Some of Europe's economies have lived, like the fictional neighbor, way beyond their actual means and covered up that fact with loose fiscal policy. Going with a common, centrally managed currency, has exposed those games and brought reality crashing down. What is sad is that this 'step' (going to the Euro) was a looooooooong time in coming and the various nations knew it was coming, and if they had been honest could have started ramping back then, but they did not. Reality hurts. It hurts a lot. And when you have been lying to your citizens about things for a long time, and now you have to tell them the truth, well that gets politicians kicked right to the curb. But the new guys and gals coming in, can't change reality. They can't go backwards to the 'good old days' of lying about things. They need to face facts, roll up their sleeves. downsize their outlays and upsize their tax rates to a point where everyone is back on board and then start the hard work of becoming better managed countries. It sucks, it sucks big time, but that it sucks unfortunately does nothing to fix it. Austerity is a 'program' like 'amputation' is a treatment for gangrene. Antibiotics and better hygiene early on might have saved your limb, but once you've got gangrene the choices become much more limited. Once folks get past the anger of losing the limb, hopefully they can process the changes they have to make to prevent it from happening again. Between now and then, pretty much non stop whining and lamenting.

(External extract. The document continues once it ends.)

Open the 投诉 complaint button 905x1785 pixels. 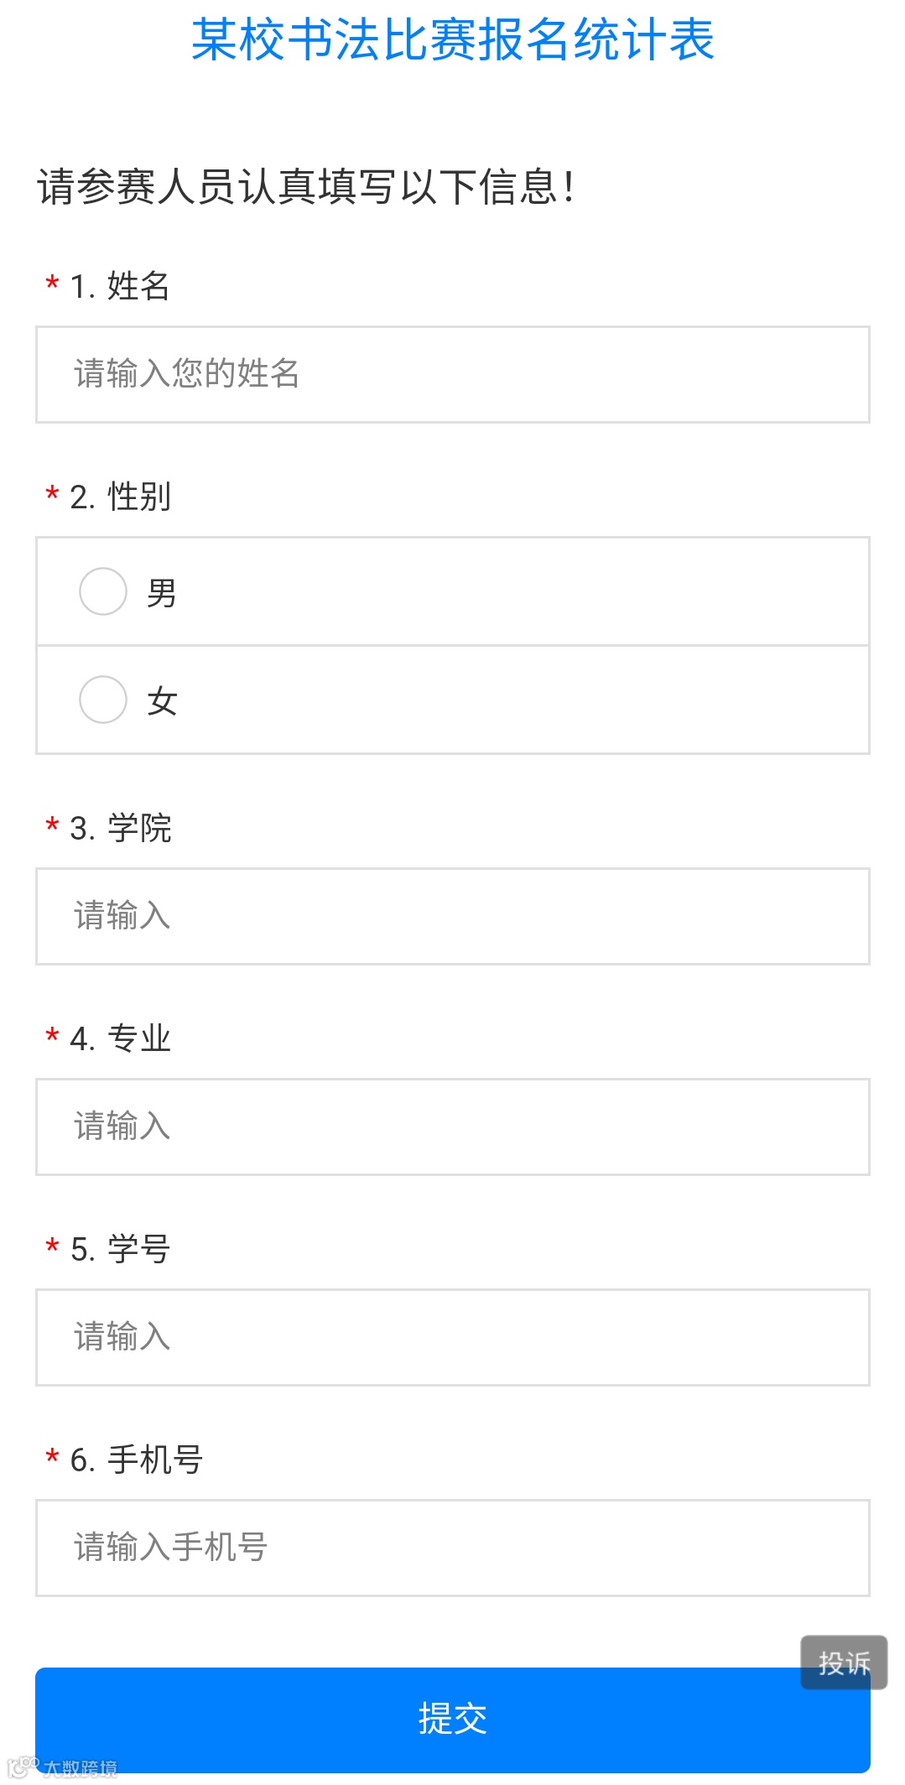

Thanks for the course recommendation! I love those guys and already have about 20 of their courses. I'll put this one on my short list and look for it to go on sale.
I think we're fine here. I understand and agree with everything you've said. My comment was about the larger problem of creating the same kind of mathematical model for economics that we have for physics. We certainly have a lot of general models that work great and do all sorts of useful things. These things have their limits, though. But none of that has to do with Spain or the Euro. I was just referring to the foundations of economics itself, not this particular situation.
Looking forward to the course!
By the way, for any other readers who are diving down this far in the comments, there was also a great series of cassette tapes (I believe they're on CD now?) about economics and philosophy that I listened to back in the 80s from Knowledge Products. Great intro-level material. The Austrian economics and overview of Marx were especially good.
I'll add a +1 to that recommended TTC course on economics. I listened to it (and many others) while commuting in NJ traffic, and turned wasted time into an asset. I did learn a bunch from this particular course. Be warned that the teacher is sympathetic to neo-classical approaches (but then, so am I).
EDIT: Tip for TTC courses: never buy them at full price. They periodically have tremendous sales, and they're sufficiently expensive that you could easily save a hundred or two by waiting.